> **What is needed**
Find the lines holding the string "arrows" in the data, then copy all of them.

> **Input material**
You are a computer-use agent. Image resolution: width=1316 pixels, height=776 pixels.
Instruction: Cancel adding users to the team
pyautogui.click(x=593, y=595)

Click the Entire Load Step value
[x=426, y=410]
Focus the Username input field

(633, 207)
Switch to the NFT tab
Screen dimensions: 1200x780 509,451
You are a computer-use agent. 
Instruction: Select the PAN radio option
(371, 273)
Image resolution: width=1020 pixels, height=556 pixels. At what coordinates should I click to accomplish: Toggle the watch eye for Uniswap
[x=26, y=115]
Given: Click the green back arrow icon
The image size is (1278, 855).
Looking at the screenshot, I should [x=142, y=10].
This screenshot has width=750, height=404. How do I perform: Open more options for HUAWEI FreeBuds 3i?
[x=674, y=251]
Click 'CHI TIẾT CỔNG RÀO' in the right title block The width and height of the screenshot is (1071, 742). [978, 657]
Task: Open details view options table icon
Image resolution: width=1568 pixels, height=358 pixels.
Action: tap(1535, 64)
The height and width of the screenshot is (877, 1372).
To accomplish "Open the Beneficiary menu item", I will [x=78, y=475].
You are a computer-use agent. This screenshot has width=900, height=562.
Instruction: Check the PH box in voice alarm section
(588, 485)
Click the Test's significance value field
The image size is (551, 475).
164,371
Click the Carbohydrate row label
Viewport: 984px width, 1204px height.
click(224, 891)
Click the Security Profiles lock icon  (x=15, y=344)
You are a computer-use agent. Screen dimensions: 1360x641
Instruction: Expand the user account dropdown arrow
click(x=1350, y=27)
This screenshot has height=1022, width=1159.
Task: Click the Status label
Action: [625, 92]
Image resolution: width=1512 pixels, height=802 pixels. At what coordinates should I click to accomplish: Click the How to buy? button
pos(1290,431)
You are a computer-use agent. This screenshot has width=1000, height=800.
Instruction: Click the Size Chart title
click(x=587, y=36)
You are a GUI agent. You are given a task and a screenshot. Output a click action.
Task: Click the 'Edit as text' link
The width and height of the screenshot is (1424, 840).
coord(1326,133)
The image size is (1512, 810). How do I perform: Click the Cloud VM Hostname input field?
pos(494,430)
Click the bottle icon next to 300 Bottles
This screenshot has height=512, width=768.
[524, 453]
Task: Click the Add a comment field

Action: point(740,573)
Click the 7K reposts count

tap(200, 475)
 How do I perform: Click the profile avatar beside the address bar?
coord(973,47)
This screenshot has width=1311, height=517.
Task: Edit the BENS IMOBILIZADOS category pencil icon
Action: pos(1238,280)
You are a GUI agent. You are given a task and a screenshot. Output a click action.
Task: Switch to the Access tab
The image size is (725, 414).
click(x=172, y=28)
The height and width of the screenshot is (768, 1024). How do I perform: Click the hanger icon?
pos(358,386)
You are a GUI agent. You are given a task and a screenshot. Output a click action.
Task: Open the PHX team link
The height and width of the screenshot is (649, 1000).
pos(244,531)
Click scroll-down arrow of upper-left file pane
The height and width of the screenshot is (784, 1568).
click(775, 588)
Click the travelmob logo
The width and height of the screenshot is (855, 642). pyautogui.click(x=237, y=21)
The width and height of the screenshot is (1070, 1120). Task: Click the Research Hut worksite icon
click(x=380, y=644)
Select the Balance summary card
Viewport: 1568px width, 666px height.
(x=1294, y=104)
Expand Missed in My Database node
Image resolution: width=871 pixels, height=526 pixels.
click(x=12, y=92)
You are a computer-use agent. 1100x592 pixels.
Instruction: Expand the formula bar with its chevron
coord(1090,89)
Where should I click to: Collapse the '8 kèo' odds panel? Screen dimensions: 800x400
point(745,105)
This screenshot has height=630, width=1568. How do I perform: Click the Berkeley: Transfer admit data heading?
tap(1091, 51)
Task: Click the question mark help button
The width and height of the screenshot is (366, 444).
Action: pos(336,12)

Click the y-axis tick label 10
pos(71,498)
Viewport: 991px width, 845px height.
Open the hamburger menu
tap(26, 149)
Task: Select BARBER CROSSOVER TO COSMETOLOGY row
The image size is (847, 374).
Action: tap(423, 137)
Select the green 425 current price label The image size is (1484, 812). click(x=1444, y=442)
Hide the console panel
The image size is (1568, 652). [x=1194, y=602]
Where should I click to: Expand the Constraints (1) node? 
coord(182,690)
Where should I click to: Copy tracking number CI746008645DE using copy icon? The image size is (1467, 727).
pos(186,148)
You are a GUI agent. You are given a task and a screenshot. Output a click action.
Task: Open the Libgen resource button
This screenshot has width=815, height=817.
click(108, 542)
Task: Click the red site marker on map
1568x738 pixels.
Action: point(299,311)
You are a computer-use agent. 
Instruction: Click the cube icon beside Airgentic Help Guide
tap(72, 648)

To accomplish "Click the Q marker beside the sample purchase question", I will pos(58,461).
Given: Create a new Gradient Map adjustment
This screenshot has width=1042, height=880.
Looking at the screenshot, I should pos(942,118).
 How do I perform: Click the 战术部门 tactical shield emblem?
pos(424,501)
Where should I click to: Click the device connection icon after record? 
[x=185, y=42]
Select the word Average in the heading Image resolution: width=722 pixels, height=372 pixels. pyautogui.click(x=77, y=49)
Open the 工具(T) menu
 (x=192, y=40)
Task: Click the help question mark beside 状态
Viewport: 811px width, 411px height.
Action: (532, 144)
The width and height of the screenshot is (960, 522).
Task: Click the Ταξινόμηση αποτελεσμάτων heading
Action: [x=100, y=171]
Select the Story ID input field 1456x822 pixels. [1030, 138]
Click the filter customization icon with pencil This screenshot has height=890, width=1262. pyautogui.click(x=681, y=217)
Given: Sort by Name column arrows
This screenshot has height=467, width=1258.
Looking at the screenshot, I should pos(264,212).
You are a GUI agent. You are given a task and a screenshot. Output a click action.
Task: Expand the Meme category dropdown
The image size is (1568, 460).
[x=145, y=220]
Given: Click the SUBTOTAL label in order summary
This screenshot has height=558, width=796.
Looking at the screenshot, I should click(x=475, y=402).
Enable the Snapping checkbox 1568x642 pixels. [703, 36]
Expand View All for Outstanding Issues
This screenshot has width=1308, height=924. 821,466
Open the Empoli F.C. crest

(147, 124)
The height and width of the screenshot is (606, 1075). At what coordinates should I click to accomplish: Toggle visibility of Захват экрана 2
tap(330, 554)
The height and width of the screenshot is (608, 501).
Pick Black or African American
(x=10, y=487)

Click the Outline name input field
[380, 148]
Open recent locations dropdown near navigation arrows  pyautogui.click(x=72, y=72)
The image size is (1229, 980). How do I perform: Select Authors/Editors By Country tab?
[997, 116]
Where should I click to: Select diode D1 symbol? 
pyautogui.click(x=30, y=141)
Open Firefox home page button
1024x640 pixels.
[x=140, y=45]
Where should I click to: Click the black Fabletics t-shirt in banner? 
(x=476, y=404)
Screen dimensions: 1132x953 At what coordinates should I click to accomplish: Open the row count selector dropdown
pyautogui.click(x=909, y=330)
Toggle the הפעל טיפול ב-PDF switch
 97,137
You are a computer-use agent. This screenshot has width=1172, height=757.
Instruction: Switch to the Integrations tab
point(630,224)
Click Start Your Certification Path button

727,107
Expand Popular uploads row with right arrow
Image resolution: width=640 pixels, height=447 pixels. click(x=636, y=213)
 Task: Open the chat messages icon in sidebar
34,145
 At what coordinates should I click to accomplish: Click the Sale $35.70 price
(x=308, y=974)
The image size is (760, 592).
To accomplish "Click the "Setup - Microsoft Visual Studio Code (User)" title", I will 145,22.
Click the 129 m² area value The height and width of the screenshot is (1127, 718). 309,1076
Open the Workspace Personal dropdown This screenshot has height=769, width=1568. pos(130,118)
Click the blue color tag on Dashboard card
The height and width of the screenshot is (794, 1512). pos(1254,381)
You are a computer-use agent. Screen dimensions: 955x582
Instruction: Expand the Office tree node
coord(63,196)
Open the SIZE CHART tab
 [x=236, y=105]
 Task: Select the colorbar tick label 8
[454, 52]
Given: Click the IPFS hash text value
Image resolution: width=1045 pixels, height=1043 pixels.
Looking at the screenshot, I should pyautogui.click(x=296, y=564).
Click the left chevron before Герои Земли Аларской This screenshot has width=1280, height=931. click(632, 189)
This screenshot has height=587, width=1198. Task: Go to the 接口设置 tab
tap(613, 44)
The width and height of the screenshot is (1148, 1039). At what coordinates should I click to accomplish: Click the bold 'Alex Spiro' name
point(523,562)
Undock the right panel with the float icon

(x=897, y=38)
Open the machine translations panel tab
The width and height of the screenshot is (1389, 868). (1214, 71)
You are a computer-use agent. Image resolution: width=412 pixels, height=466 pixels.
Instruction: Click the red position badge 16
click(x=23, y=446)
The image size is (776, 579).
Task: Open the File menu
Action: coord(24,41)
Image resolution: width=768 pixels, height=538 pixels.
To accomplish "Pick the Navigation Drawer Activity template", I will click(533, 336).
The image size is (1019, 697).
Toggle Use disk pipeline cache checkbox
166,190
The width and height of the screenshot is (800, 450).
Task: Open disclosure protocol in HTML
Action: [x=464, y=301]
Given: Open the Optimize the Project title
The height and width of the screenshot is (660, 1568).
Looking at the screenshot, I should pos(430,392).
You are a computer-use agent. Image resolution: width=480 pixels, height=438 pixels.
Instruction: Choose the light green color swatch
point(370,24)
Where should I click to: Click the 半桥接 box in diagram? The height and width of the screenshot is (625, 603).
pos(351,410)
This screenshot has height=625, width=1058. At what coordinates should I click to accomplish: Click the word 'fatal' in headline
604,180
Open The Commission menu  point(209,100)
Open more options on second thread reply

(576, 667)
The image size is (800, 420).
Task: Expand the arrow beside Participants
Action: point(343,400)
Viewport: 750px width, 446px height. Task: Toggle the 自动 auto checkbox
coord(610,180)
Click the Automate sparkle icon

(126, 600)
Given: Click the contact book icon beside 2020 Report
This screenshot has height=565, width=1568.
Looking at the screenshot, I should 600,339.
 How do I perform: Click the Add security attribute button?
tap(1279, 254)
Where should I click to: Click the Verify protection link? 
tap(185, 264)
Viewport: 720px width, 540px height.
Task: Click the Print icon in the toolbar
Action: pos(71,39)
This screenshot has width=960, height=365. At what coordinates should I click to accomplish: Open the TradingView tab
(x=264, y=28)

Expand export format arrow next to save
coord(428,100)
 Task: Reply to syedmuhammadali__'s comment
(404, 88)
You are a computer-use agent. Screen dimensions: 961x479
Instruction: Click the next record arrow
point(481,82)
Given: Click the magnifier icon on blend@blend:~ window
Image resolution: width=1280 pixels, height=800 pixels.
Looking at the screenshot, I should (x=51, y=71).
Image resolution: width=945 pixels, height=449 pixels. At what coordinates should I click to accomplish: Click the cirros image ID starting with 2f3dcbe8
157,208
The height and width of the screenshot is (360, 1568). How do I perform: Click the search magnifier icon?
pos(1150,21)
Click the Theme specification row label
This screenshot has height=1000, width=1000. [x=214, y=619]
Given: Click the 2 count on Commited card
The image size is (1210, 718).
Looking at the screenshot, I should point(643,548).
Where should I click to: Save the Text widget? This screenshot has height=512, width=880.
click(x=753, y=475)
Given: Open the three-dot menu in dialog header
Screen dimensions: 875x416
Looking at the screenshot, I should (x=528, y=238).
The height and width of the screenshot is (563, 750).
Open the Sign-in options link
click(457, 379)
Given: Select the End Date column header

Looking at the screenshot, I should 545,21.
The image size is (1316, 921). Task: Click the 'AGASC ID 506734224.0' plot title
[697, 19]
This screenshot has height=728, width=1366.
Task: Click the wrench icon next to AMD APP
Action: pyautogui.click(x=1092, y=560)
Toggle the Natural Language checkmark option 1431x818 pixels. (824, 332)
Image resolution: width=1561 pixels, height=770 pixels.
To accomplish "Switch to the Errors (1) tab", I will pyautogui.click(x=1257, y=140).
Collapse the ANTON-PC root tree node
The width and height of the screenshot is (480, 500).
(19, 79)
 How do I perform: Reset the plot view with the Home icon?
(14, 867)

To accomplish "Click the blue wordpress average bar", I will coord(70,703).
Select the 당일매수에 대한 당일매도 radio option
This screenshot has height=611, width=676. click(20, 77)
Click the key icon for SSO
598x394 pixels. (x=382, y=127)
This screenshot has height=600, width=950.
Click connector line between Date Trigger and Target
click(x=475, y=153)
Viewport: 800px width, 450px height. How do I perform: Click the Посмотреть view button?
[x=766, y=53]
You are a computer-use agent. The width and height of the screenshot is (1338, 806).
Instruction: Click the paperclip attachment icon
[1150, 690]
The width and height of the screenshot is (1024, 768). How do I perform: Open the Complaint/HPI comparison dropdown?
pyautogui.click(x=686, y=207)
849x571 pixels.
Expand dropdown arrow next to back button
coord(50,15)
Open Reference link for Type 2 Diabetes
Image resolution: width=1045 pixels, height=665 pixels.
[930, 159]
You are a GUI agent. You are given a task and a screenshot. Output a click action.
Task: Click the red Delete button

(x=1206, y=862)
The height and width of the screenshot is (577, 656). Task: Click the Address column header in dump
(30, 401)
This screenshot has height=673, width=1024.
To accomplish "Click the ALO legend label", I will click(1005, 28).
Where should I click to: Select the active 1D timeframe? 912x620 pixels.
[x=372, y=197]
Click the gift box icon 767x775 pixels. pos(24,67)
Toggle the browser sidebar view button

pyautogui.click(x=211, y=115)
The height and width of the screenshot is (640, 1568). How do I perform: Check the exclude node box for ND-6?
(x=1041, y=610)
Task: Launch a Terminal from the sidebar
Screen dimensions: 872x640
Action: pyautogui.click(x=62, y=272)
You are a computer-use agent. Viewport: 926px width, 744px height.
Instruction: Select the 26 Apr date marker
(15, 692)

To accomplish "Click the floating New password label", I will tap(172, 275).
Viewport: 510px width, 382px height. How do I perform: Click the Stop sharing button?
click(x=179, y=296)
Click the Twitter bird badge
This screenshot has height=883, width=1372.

> **Answer to this task**
Given: Sort by Name column arrows
Open recent locations dropdown near navigation arrows  pyautogui.click(x=72, y=72)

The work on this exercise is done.